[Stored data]
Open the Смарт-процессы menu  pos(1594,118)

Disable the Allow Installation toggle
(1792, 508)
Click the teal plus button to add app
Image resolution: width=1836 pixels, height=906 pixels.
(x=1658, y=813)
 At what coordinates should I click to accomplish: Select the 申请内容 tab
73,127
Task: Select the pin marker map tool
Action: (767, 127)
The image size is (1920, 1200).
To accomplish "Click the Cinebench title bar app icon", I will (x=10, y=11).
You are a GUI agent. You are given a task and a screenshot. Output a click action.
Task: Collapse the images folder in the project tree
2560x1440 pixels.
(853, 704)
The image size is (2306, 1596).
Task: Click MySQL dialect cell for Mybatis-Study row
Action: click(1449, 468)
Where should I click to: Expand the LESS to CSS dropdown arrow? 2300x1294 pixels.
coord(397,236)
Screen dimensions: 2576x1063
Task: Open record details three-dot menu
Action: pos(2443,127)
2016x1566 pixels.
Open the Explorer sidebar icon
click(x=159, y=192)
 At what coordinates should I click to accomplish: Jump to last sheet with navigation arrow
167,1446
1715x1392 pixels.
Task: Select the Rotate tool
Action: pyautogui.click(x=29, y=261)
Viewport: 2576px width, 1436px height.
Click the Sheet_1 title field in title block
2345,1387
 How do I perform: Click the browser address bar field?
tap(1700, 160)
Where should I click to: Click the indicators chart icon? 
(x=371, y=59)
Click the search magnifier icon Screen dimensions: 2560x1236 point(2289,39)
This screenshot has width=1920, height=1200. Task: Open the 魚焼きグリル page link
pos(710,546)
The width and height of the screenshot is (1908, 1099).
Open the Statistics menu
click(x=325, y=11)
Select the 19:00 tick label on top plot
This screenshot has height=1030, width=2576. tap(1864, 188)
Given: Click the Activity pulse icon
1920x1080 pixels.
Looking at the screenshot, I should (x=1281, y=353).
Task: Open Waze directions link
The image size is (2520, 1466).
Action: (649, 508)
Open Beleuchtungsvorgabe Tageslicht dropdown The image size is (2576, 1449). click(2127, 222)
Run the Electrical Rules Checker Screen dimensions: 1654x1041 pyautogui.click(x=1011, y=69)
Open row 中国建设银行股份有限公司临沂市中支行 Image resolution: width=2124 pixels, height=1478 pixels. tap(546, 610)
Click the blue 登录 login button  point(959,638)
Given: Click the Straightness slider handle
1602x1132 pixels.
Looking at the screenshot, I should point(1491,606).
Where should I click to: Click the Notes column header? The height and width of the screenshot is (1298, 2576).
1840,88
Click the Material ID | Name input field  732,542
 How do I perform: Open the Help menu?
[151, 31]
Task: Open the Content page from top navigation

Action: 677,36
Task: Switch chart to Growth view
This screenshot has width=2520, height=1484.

**TASK REQUIREMENTS**
Give back all of the records exactly as they were provided above.

**WRITTEN ANSWER**
Open the Смарт-процессы menu  pos(1594,118)

Disable the Allow Installation toggle
(1792, 508)
Click the teal plus button to add app
Image resolution: width=1836 pixels, height=906 pixels.
(x=1658, y=813)
 At what coordinates should I click to accomplish: Select the 申请内容 tab
73,127
Task: Select the pin marker map tool
Action: (767, 127)
The image size is (1920, 1200).
To accomplish "Click the Cinebench title bar app icon", I will (x=10, y=11).
You are a GUI agent. You are given a task and a screenshot. Output a click action.
Task: Collapse the images folder in the project tree
2560x1440 pixels.
(853, 704)
The image size is (2306, 1596).
Task: Click MySQL dialect cell for Mybatis-Study row
Action: click(1449, 468)
Where should I click to: Expand the LESS to CSS dropdown arrow? 2300x1294 pixels.
coord(397,236)
Screen dimensions: 2576x1063
Task: Open record details three-dot menu
Action: pos(2443,127)
2016x1566 pixels.
Open the Explorer sidebar icon
click(x=159, y=192)
 At what coordinates should I click to accomplish: Jump to last sheet with navigation arrow
167,1446
1715x1392 pixels.
Task: Select the Rotate tool
Action: pyautogui.click(x=29, y=261)
Viewport: 2576px width, 1436px height.
Click the Sheet_1 title field in title block
2345,1387
 How do I perform: Click the browser address bar field?
tap(1700, 160)
Where should I click to: Click the indicators chart icon? 
(x=371, y=59)
Click the search magnifier icon Screen dimensions: 2560x1236 point(2289,39)
This screenshot has width=1920, height=1200. Task: Open the 魚焼きグリル page link
pos(710,546)
The width and height of the screenshot is (1908, 1099).
Open the Statistics menu
click(x=325, y=11)
Select the 19:00 tick label on top plot
This screenshot has height=1030, width=2576. tap(1864, 188)
Given: Click the Activity pulse icon
1920x1080 pixels.
Looking at the screenshot, I should (x=1281, y=353).
Task: Open Waze directions link
The image size is (2520, 1466).
Action: (649, 508)
Open Beleuchtungsvorgabe Tageslicht dropdown The image size is (2576, 1449). click(2127, 222)
Run the Electrical Rules Checker Screen dimensions: 1654x1041 pyautogui.click(x=1011, y=69)
Open row 中国建设银行股份有限公司临沂市中支行 Image resolution: width=2124 pixels, height=1478 pixels. tap(546, 610)
Click the blue 登录 login button  point(959,638)
Given: Click the Straightness slider handle
1602x1132 pixels.
Looking at the screenshot, I should point(1491,606).
Where should I click to: Click the Notes column header? The height and width of the screenshot is (1298, 2576).
1840,88
Click the Material ID | Name input field  732,542
 How do I perform: Open the Help menu?
[151, 31]
Task: Open the Content page from top navigation

Action: 677,36
Task: Switch chart to Growth view
This screenshot has width=2520, height=1484.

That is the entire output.